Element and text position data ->
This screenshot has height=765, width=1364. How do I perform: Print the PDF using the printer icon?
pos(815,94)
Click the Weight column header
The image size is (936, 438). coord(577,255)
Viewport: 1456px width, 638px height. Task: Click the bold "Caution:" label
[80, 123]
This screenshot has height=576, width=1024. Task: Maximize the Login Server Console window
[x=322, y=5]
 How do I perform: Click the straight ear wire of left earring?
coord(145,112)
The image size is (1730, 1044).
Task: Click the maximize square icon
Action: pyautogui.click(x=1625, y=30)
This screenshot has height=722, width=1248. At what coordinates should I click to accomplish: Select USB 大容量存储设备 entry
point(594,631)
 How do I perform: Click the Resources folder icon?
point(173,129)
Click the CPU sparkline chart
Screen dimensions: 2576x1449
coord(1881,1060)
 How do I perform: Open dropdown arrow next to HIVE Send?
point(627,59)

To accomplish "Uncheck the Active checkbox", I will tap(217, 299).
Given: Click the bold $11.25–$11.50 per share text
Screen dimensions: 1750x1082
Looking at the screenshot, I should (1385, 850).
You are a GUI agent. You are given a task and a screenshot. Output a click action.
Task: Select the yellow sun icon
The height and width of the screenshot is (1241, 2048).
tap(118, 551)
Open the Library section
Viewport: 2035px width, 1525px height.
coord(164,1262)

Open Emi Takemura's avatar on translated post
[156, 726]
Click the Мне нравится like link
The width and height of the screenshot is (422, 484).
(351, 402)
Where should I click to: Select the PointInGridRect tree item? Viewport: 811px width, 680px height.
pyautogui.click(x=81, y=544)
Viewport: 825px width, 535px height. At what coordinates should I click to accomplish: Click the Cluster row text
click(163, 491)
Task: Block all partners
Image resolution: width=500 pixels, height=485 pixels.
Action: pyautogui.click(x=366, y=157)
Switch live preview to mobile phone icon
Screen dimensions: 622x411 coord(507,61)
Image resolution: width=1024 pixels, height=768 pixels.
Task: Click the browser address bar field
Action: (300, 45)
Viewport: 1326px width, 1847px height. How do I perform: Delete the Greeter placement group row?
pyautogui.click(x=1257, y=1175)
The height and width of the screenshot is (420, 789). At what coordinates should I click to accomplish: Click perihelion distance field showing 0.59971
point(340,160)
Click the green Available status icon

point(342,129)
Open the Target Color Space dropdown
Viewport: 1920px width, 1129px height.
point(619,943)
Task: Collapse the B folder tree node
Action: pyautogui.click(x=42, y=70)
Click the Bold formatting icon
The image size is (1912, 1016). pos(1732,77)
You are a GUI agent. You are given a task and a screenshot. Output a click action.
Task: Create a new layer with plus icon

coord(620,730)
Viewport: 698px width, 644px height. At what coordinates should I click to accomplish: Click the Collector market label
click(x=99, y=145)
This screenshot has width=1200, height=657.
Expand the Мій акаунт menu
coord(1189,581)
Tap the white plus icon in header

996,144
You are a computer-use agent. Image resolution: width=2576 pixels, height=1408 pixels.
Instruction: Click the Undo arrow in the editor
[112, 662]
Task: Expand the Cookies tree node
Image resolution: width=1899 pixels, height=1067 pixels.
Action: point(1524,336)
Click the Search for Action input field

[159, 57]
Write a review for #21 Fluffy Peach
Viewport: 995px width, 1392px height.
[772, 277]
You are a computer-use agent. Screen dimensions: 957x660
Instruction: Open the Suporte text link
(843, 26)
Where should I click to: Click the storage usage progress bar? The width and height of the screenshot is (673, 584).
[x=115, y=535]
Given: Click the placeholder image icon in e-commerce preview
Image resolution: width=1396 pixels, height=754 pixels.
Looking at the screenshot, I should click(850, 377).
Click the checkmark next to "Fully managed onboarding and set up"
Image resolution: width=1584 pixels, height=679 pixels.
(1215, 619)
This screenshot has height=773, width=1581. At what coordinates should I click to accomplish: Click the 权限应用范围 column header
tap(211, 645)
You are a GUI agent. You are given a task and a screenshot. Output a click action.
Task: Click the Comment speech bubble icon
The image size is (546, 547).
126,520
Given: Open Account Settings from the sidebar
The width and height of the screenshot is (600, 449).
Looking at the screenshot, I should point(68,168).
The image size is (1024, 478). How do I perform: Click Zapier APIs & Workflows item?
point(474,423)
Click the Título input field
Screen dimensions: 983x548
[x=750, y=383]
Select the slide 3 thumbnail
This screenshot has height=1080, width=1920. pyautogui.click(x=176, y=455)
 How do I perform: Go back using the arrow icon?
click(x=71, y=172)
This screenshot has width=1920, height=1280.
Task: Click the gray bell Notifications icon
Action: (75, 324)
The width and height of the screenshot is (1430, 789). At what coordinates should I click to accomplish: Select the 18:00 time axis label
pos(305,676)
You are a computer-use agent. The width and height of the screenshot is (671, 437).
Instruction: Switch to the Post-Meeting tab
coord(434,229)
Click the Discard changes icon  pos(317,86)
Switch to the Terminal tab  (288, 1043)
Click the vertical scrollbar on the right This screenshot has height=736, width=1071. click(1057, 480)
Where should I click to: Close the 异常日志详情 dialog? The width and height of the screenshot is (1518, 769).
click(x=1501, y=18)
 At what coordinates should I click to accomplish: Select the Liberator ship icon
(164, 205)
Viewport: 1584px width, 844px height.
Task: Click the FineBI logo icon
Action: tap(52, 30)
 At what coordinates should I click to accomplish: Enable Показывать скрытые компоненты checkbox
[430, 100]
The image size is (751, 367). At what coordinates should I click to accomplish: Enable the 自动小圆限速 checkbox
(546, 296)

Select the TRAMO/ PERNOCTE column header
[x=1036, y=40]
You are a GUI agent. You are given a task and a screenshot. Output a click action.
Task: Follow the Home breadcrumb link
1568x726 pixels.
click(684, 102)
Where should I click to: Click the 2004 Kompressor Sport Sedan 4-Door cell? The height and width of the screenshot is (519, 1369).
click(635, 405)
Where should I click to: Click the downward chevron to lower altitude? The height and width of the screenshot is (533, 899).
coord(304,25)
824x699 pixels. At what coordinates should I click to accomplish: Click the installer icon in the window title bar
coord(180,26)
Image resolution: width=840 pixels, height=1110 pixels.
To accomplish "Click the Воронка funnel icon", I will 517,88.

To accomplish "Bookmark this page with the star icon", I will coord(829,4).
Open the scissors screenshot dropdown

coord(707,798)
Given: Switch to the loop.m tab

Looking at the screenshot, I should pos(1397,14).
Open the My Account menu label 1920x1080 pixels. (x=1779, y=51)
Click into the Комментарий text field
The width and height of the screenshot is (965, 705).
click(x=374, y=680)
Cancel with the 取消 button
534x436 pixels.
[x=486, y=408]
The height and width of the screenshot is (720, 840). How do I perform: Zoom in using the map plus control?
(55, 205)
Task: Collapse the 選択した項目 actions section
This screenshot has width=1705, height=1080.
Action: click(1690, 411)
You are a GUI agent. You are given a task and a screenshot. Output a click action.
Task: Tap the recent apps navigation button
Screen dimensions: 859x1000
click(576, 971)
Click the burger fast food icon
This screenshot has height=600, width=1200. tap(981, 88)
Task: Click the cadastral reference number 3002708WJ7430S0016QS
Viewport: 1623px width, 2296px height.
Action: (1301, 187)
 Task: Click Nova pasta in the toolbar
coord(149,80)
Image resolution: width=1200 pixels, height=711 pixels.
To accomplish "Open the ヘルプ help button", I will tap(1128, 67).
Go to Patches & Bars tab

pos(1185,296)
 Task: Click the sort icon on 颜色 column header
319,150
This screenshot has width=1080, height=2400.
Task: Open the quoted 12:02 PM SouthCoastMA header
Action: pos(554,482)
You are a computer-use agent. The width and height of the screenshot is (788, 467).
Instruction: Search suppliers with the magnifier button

Written task ->
Output every entry above verbatim, with no changes.

Finished exercise ->
This screenshot has height=765, width=1364. How do I perform: Print the PDF using the printer icon?
pos(815,94)
Click the Weight column header
The image size is (936, 438). coord(577,255)
Viewport: 1456px width, 638px height. Task: Click the bold "Caution:" label
[80, 123]
This screenshot has height=576, width=1024. Task: Maximize the Login Server Console window
[x=322, y=5]
 How do I perform: Click the straight ear wire of left earring?
coord(145,112)
The image size is (1730, 1044).
Task: Click the maximize square icon
Action: pyautogui.click(x=1625, y=30)
This screenshot has height=722, width=1248. At what coordinates should I click to accomplish: Select USB 大容量存储设备 entry
point(594,631)
 How do I perform: Click the Resources folder icon?
point(173,129)
Click the CPU sparkline chart
Screen dimensions: 2576x1449
coord(1881,1060)
 How do I perform: Open dropdown arrow next to HIVE Send?
point(627,59)

To accomplish "Uncheck the Active checkbox", I will tap(217, 299).
Given: Click the bold $11.25–$11.50 per share text
Screen dimensions: 1750x1082
Looking at the screenshot, I should (1385, 850).
You are a GUI agent. You are given a task and a screenshot. Output a click action.
Task: Select the yellow sun icon
The height and width of the screenshot is (1241, 2048).
tap(118, 551)
Open the Library section
Viewport: 2035px width, 1525px height.
coord(164,1262)

Open Emi Takemura's avatar on translated post
[156, 726]
Click the Мне нравится like link
The width and height of the screenshot is (422, 484).
(351, 402)
Where should I click to: Select the PointInGridRect tree item? Viewport: 811px width, 680px height.
pyautogui.click(x=81, y=544)
Viewport: 825px width, 535px height. At what coordinates should I click to accomplish: Click the Cluster row text
click(163, 491)
Task: Block all partners
Image resolution: width=500 pixels, height=485 pixels.
Action: pyautogui.click(x=366, y=157)
Switch live preview to mobile phone icon
Screen dimensions: 622x411 coord(507,61)
Image resolution: width=1024 pixels, height=768 pixels.
Task: Click the browser address bar field
Action: (300, 45)
Viewport: 1326px width, 1847px height. How do I perform: Delete the Greeter placement group row?
pyautogui.click(x=1257, y=1175)
The height and width of the screenshot is (420, 789). At what coordinates should I click to accomplish: Click perihelion distance field showing 0.59971
point(340,160)
Click the green Available status icon

point(342,129)
Open the Target Color Space dropdown
Viewport: 1920px width, 1129px height.
point(619,943)
Task: Collapse the B folder tree node
Action: pyautogui.click(x=42, y=70)
Click the Bold formatting icon
The image size is (1912, 1016). pos(1732,77)
You are a GUI agent. You are given a task and a screenshot. Output a click action.
Task: Create a new layer with plus icon

coord(620,730)
Viewport: 698px width, 644px height. At what coordinates should I click to accomplish: Click the Collector market label
click(x=99, y=145)
This screenshot has width=1200, height=657.
Expand the Мій акаунт menu
coord(1189,581)
Tap the white plus icon in header

996,144
You are a computer-use agent. Image resolution: width=2576 pixels, height=1408 pixels.
Instruction: Click the Undo arrow in the editor
[112, 662]
Task: Expand the Cookies tree node
Image resolution: width=1899 pixels, height=1067 pixels.
Action: point(1524,336)
Click the Search for Action input field

[159, 57]
Write a review for #21 Fluffy Peach
Viewport: 995px width, 1392px height.
[772, 277]
You are a computer-use agent. Screen dimensions: 957x660
Instruction: Open the Suporte text link
(843, 26)
Where should I click to: Click the storage usage progress bar? The width and height of the screenshot is (673, 584).
[x=115, y=535]
Given: Click the placeholder image icon in e-commerce preview
Image resolution: width=1396 pixels, height=754 pixels.
Looking at the screenshot, I should click(850, 377).
Click the checkmark next to "Fully managed onboarding and set up"
Image resolution: width=1584 pixels, height=679 pixels.
(1215, 619)
This screenshot has height=773, width=1581. At what coordinates should I click to accomplish: Click the 权限应用范围 column header
tap(211, 645)
You are a GUI agent. You are given a task and a screenshot. Output a click action.
Task: Click the Comment speech bubble icon
The image size is (546, 547).
126,520
Given: Open Account Settings from the sidebar
The width and height of the screenshot is (600, 449).
Looking at the screenshot, I should point(68,168).
The image size is (1024, 478). How do I perform: Click Zapier APIs & Workflows item?
point(474,423)
Click the Título input field
Screen dimensions: 983x548
[x=750, y=383]
Select the slide 3 thumbnail
This screenshot has height=1080, width=1920. pyautogui.click(x=176, y=455)
 How do I perform: Go back using the arrow icon?
click(x=71, y=172)
This screenshot has width=1920, height=1280.
Task: Click the gray bell Notifications icon
Action: (75, 324)
The width and height of the screenshot is (1430, 789). At what coordinates should I click to accomplish: Select the 18:00 time axis label
pos(305,676)
You are a computer-use agent. The width and height of the screenshot is (671, 437).
Instruction: Switch to the Post-Meeting tab
coord(434,229)
Click the Discard changes icon  pos(317,86)
Switch to the Terminal tab  (288, 1043)
Click the vertical scrollbar on the right This screenshot has height=736, width=1071. click(1057, 480)
Where should I click to: Close the 异常日志详情 dialog? The width and height of the screenshot is (1518, 769).
click(x=1501, y=18)
 At what coordinates should I click to accomplish: Select the Liberator ship icon
(164, 205)
Viewport: 1584px width, 844px height.
Task: Click the FineBI logo icon
Action: tap(52, 30)
 At what coordinates should I click to accomplish: Enable Показывать скрытые компоненты checkbox
[430, 100]
The image size is (751, 367). At what coordinates should I click to accomplish: Enable the 自动小圆限速 checkbox
(546, 296)

Select the TRAMO/ PERNOCTE column header
[x=1036, y=40]
You are a GUI agent. You are given a task and a screenshot. Output a click action.
Task: Follow the Home breadcrumb link
1568x726 pixels.
click(684, 102)
Where should I click to: Click the 2004 Kompressor Sport Sedan 4-Door cell? The height and width of the screenshot is (519, 1369).
click(635, 405)
Where should I click to: Click the downward chevron to lower altitude? The height and width of the screenshot is (533, 899).
coord(304,25)
824x699 pixels. At what coordinates should I click to accomplish: Click the installer icon in the window title bar
coord(180,26)
Image resolution: width=840 pixels, height=1110 pixels.
To accomplish "Click the Воронка funnel icon", I will 517,88.

To accomplish "Bookmark this page with the star icon", I will coord(829,4).
Open the scissors screenshot dropdown

coord(707,798)
Given: Switch to the loop.m tab

Looking at the screenshot, I should pos(1397,14).
Open the My Account menu label 1920x1080 pixels. (x=1779, y=51)
Click into the Комментарий text field
The width and height of the screenshot is (965, 705).
click(x=374, y=680)
Cancel with the 取消 button
534x436 pixels.
[x=486, y=408]
The height and width of the screenshot is (720, 840). How do I perform: Zoom in using the map plus control?
(55, 205)
Task: Collapse the 選択した項目 actions section
This screenshot has width=1705, height=1080.
Action: click(1690, 411)
You are a GUI agent. You are given a task and a screenshot. Output a click action.
Task: Tap the recent apps navigation button
Screen dimensions: 859x1000
click(576, 971)
Click the burger fast food icon
This screenshot has height=600, width=1200. tap(981, 88)
Task: Click the cadastral reference number 3002708WJ7430S0016QS
Viewport: 1623px width, 2296px height.
Action: (1301, 187)
 Task: Click Nova pasta in the toolbar
coord(149,80)
Image resolution: width=1200 pixels, height=711 pixels.
To accomplish "Open the ヘルプ help button", I will tap(1128, 67).
Go to Patches & Bars tab

pos(1185,296)
 Task: Click the sort icon on 颜色 column header
319,150
This screenshot has width=1080, height=2400.
Task: Open the quoted 12:02 PM SouthCoastMA header
Action: pos(554,482)
You are a computer-use agent. The width and height of the screenshot is (788, 467).
Instruction: Search suppliers with the magnifier button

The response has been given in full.